C’è un momento preciso in cui il paesaggio smette di essere sfondo e diventa questione. È lì che si colloca Ultimate Landscapes. L’illusione del ghiaccio, la grande mostra che dal 29 novembre 2025 al 14 giugno 2026 il MAG Museo Alto Garda di Riva del Garda dedica a Claudio Orlandi, accogliendo per la prima volta in un’istituzione pubblica l’intero corpus di un progetto che attraversa quasi diciassette anni di ricerca fotografica.
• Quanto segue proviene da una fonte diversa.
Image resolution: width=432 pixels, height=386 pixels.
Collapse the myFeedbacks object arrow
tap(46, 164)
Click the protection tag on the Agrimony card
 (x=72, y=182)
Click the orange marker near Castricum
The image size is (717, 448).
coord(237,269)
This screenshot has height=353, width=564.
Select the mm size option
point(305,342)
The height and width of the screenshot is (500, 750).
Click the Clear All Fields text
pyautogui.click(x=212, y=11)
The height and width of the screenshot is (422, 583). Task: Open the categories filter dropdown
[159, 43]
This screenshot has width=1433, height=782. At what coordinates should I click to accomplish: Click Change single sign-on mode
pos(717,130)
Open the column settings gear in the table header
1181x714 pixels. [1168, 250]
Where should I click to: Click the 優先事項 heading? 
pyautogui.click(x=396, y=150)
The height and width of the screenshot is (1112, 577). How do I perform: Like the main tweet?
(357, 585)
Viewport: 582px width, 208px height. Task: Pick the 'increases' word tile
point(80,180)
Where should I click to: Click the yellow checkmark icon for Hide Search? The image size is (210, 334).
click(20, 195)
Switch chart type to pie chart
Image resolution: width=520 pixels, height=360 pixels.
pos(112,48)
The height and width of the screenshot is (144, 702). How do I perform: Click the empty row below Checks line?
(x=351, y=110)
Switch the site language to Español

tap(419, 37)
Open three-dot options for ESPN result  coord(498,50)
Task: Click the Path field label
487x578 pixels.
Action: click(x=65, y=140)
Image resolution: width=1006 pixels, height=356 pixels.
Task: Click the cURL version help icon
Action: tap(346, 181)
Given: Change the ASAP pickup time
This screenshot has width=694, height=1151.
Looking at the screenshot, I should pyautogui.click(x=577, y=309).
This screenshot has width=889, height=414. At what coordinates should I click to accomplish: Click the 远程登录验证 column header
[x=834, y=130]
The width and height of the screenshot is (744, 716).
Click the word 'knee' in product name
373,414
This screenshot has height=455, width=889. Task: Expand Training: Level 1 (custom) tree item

Curata da Matteo Rapanà, direttore del museo, insieme ad Alessia Locatelli, la mostra si inserisce nell’Anno Internazionale della Preservazione dei Ghiacciai e affronta uno dei temi più urgenti del nostro tempo: la trasformazione irreversibile del paesaggio alpino sotto la pressione della crisi climatica.
Un viaggio lungo le ferite delle Alpi
Dal Presena alla Marmolada, passando per lo Stelvio e il Rhonegletscher svizzero, Orlandi costruisce un racconto visivo che non è mai semplice documentazione. Al centro delle immagini non c’è solo il ritiro del ghiaccio, ma l’intervento umano che tenta di rallentarlo: i teli geotessili stesi sui ghiacciai per
proteggerli dal sole.
In queste superfici artificiali, piegate, cucite, strappate, si concentra il cuore concettuale del progetto. Sono segni ambigui, sospesi tra cura e accanimento, tra la volontà di salvare e l’illusione di poter controllare un processo ormai innescato. Orlandi li fotografa come se fossero materia viva, trasformandoli in forme quasi astratte, cariche di tensione e malinconia.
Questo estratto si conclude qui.